For solid waste management, we plan on setting up incinerator cells for inorganic wastes. For organic waste, we want to convert them into fertiliser and sell them to farmers in the surrounding municipalities and districts. This can help relieve the chronic fertiliser shortage our country faces. To do everything we want to on the waste management front, we require around Rs. 3 billion, which is well within the reach of KMC which has an annual budget of around Rs. 20 billion. Better still, this cost can be shared among the 18 local levels of the Kathmandu Valley because waste management is a common issue for all. Also, this system can be set up in as little as three years.
We can also put in place a fully digital payment system for people to pay their taxes and fees for KMC’s services in three to six months. We can also implement a home-delivery system for things like birth and marriage registration certificates through the wards.
We can also allocate budget to give grants, seed money and subsidised loans to start-ups.
Do you have any special projects that you plan to implement immediately after assuming office?
Yes. I plan to build 100 public toilets within a week of taking office. It may sound magical but I have a plan that I will make public in due time, not now.
How do you plan to restore Kathmandu’s beauty and preserve its cultural aesthetic?
We cannot demolish houses that have already been constructed but we can provide grants and assistance for people, at least in heritage sites like Basantapur and Boudha, to make their homes look traditional. Such façade treatment will make the city attractive to tourists.
We can also incentivise people rebuilding their homes to do so in our native style. This is not a novel concept. Bhaktapur Municipality has already been doing it and we will learn from them.
As a member of the entertainment fraternity yourself, what do you plan to help this sector get back on its feet after the COVID-19 pandemic?
If I become KMC Mayor, I will make arrangements to provide subsidies to movies that reflect our culture and history and give tax rebates to help boost this sector.
KMC can also organise competitions among filmmakers to produce films.
Likewise, we will try to attract foreign filmmakers to shoot their films in Nepal, which will help promote tourism and generate employment.
You are a musician, a structural engineer and now hope to be mayor of KMC. Will you leave one of these fields if you get elected?
A person can do numerous tasks at once if he or she manages their time. I, however, will devote most of my time to the city if I am elected.

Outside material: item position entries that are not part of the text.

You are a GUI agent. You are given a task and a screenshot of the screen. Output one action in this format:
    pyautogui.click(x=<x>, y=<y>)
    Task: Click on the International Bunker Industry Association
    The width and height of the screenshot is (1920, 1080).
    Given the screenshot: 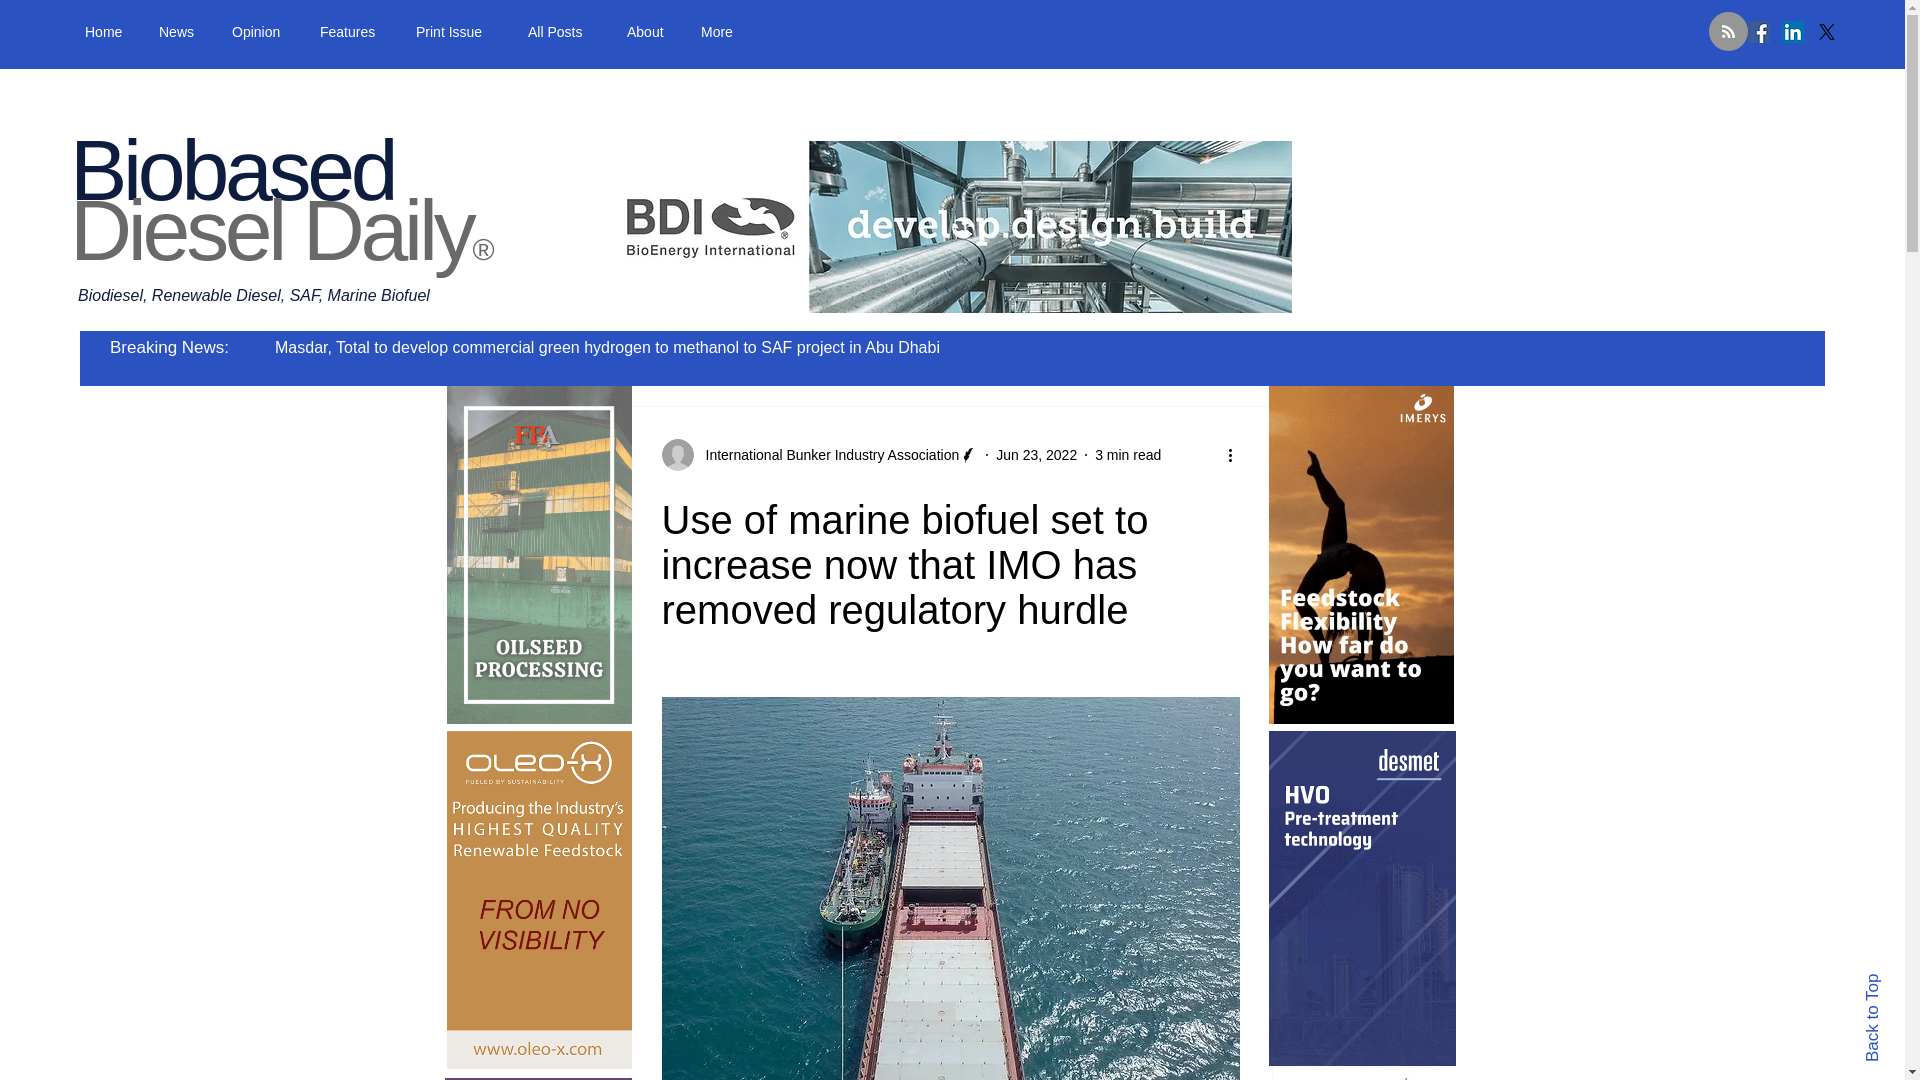 What is the action you would take?
    pyautogui.click(x=826, y=454)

How important is it for youths to join politics?
It is very important for everyone, young and old alike, to understand politics. Regarding involvement, it is encouraging to see youngsters starting to take an interest in politics. I was told that a huge number of youths went to the District Election Office in Rupandehi to register their names in the voter roll after I announced my candidacy in Kathmandu. Young people have become aware about the need to vote and are starting to stand and run in elections as well.